● **Extrait du texte**:
************

Au cours du dernier semestre, j’ai enseigné l’histoire
du parfum à 160 étudiants de l’École Internationale de Marketing du Luxe. Ils
ont 19 ans, et tendance à tordre le nez sur tout ce qui est sorti avant les années
1990 (« ça sent la vieille ! »), bien qu’une jeune fille m’ait
stupéfaite en identifiant Mitsouko à
l’aveugle -- et plus encore lorsqu’elle m’a dit que ça avait été son premier
parfum. Cela dit, en règle générale, les goûts de ce panel de consommateurs
improvisé ne dévient pas d’une molécule de ce que le marché déverse dans les
Nociphoriaunaud. Les aquatiques leurs plaisent (ils préfèrent nettement Souffle de Parfum à Shalimar). Les gourmands les attirent comme des mouches.
Le goût du sucré est si profondément implanté dans
nos cerveaux qu’il relève littéralement de l’addiction. Une équipe de l’Université de Bordeaux démontrait d’ailleurs en 2007 qu’entre une eau aromatisée à la
saccharine et de la cocaïne administrée par voie intraveineuse, les rats
préféraient le sucré. Idem pour l’eau additionnée de glucose et ce, même pour
des rongeurs camés jusqu’aux moustaches.
Pourquoi l’industrie du parfum a-t-elle tant tardé
à tirer parti de ce penchant pour le sucré ? Je me suis posé la question
en préparent le cours où j’abordais Angel.
L’ethyl maltol avait certes déjà été utilisé en parfumerie à doses
homéopathiques. L’overdose d’Angel a
d’ailleurs été considérée comme une aberration par la profession. Le public a
mis un certain temps à s’y faire – Angel
n’a pas immédiatement été un blockbuster.
Sans doute, jusque-là, ni les parfumeurs ni les
consommateurs ne considéraient le sucré pur et dur comme une note « licite »
en parfumerie. Angel a fait sauter
cette inhibition. Après son succès, la digue a lâché : sucre, caramel et
confitures se sont déversés dans les cuves à gros bouillons. Depuis, au fur et
à mesure que la tolérance des nez augmente – pour rester dans le vocabulaire de
l’addiction --, l’index glycémique des jus s’est engagé dans une escalade qui
aboutira fatalement, on le craint, à la mise en solution alcoolique des sirops
Teisseire.

************

● **Informations affichées**:

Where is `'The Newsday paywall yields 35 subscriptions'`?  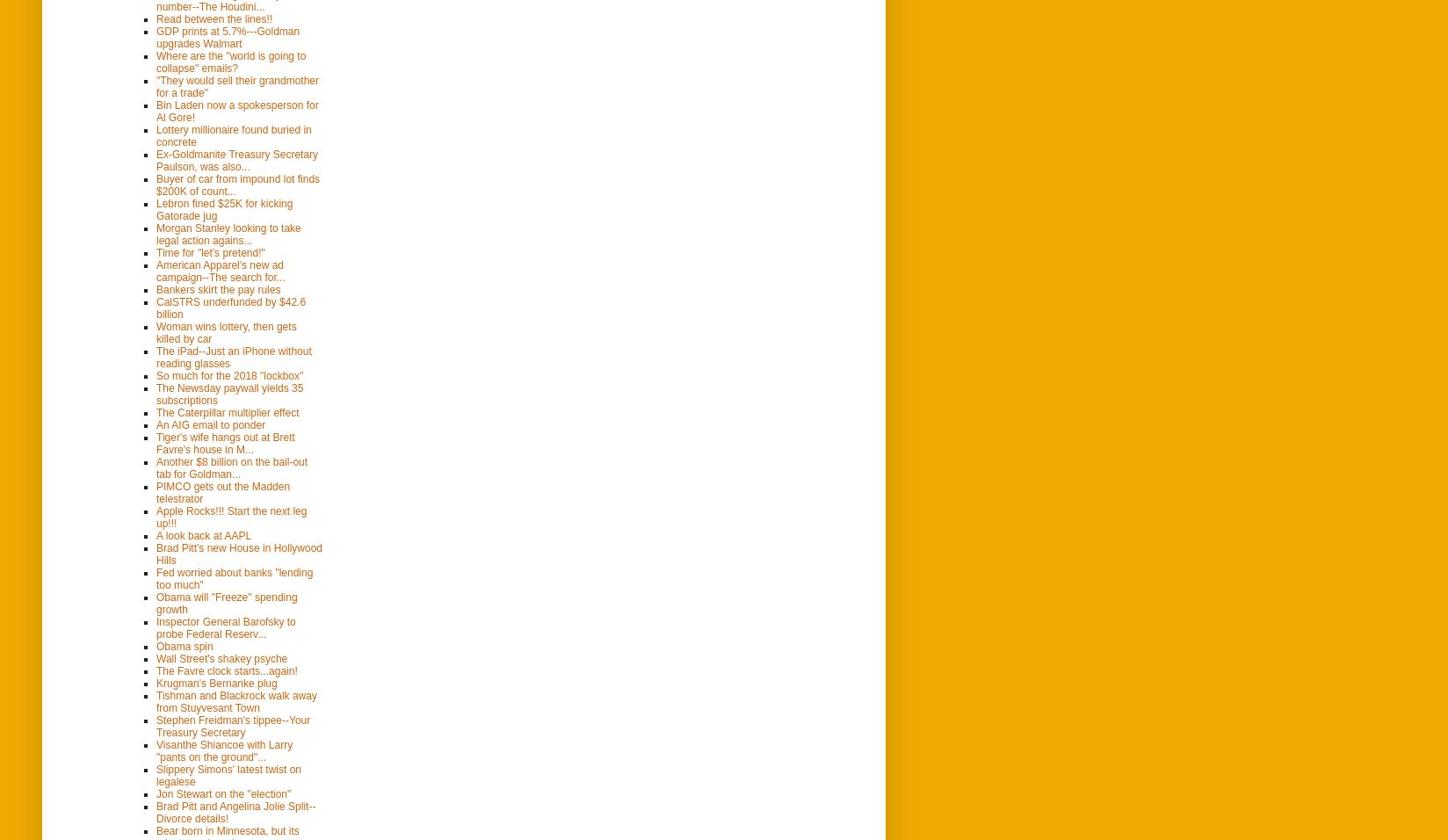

************

● **Tâches à réaliser**:
a - Citez tous les parfums nommés dans le texte sur le parfum.
b - D'après le texte sur le parfum, ces affirmations sont-elles justes ? Répondez par oui ou non et citez à chaque fois les mots décisifs du texte. (i) Le cours d'histoire du parfum a été donné à 160 étudiants. (ii) Angel a tout de suite connu un grand succès. (iii) Dans l'étude de Bordeaux, les rats préféraient la cocaïne.
c - Réécrivez plus brièvement le paragraphe du texte sur le parfum qui commence par « Sans doute, jusque-là », en gardant ses faits principaux.

● **Réponses par tâche**:
a - Mitsouko, Souffle de Parfum, Shalimar, Angel

b -
(i) Oui : « j’ai enseigné l’histoire du parfum à 160 étudiants »
(ii) Non : « Angel n’a pas immédiatement été un blockbuster »
(iii) Non : « les rats préféraient le sucré »

c - Avant Angel, ni les parfumeurs ni les consommateurs ne voyaient le sucré pur comme une note permise en parfumerie. Angel a levé ce blocage. Après son succès, le sucre, le caramel et les confitures ont envahi les parfums. Depuis, plus les nez s'y habituent, plus les jus deviennent sucrés. L'auteur craint qu'on finisse par mettre des sirops Teisseire en solution alcoolique.